ALEC in Center Square: Why Illinois Doesn’t Rival Prosperous Arizona
A growing number of states are pushing back on Washington’s big government agenda.
Jonathan Williams, ALEC Executive Vice President, Policy and Chief Economist, was recently featured in Center Square, speaking about the economic prosperity of Arizona compared to states like Illinois.
The American Legislative Exchange Council said Arizona closely followed the principles outlined in their yearly report “Rich States, Poor States,” including dropping the flat tax rate to 2.5% and saving families $350 a year.
In the latest edition of ALEC’s economic competitiveness report, Illinois ranked 45th in the country.

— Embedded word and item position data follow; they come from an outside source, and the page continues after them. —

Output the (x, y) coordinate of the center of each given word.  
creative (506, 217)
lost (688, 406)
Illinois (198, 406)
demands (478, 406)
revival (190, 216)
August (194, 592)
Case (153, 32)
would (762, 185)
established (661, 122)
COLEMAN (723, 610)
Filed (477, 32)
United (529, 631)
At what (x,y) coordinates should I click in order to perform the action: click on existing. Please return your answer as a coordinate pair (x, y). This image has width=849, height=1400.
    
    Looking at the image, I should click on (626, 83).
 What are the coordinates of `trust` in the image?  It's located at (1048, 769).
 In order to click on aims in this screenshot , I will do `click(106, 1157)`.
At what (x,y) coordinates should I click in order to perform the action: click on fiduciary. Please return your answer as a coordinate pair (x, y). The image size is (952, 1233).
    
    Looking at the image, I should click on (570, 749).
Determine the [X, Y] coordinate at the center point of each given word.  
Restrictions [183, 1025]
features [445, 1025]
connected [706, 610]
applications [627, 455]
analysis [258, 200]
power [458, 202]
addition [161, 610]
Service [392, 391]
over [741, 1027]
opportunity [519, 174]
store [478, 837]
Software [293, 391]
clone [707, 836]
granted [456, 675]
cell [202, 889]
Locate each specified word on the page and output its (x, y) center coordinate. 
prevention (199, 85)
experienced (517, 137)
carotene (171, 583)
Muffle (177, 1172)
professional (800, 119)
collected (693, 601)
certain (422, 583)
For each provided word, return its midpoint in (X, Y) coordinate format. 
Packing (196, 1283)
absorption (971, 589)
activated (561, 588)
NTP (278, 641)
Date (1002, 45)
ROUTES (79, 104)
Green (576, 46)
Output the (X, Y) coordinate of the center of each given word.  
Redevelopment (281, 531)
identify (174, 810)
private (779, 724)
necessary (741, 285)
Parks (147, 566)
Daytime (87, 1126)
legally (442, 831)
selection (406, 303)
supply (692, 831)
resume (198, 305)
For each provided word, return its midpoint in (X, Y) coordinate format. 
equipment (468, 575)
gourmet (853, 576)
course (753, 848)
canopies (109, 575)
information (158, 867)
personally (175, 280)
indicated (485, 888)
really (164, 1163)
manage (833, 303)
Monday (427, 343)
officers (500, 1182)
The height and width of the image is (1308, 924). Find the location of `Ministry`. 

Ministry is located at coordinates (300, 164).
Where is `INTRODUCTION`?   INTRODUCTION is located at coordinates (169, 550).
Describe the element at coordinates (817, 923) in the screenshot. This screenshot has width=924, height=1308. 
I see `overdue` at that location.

Chief Economist Jonathan Williams said Illinois’ property taxes are too high, and the fact that it is not a right-to-work state also is damaging.
“You’ve seen from many of your surrounding states in recent years, that can be all the difference in the world between manufacturing and new economic development coming into a state rather than going somewhere else,” Williams said.
Williams said millions of individuals and businesses voted with their feet and moved from high-tax states like Illinois to Arizona, which fueled the economy with record revenues that exceeded projections, allowing for additional tax cuts.
ALEC’s principles of taxation are simplicity, transparency, economic neutrality, equity and fairness, complementary, competitiveness, and reliability.
“A growing number of states are pushing back on Washington’s big government agenda and its harmful byproduct of damaging inflation by adopting tax reforms based on the ALEC Principles of Taxation,” Williams said. “The key policy lessons, outlined for 15 years in our annual report, ‘Rich States, Poor States’, give policymakers a nonpartisan, good government roadmap to live within their means, reduce onerous government regulations, and reduce tax burdens for hardworking American taxpayers.”